§ **Supplied entries**
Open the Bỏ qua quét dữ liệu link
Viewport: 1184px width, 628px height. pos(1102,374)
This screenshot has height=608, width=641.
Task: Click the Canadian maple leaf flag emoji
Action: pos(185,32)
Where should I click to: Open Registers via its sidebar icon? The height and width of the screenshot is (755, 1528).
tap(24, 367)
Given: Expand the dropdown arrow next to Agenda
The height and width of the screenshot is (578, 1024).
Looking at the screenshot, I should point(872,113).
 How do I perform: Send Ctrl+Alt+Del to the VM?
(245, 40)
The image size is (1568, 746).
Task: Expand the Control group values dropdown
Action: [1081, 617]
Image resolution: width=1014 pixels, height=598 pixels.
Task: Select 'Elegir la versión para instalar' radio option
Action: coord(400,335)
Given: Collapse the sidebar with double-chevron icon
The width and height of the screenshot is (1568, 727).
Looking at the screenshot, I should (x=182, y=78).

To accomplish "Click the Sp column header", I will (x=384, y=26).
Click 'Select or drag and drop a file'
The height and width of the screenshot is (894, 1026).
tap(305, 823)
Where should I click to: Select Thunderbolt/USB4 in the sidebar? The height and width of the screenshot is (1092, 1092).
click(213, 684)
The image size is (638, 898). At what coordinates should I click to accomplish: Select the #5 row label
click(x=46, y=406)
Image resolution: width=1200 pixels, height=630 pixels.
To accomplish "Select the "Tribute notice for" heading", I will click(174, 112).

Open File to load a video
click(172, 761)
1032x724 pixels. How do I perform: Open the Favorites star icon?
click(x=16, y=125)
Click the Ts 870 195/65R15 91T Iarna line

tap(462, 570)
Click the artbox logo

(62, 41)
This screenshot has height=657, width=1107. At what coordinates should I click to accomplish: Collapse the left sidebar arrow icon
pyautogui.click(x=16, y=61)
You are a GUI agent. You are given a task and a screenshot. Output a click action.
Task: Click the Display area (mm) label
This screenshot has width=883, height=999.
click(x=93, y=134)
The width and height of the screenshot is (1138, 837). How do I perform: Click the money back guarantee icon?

§ **Task statement**
Tally the lines in the rows above that contain the string "icon", matching case exactly, and reply with the number alone.

§ **Result of the exercise**
5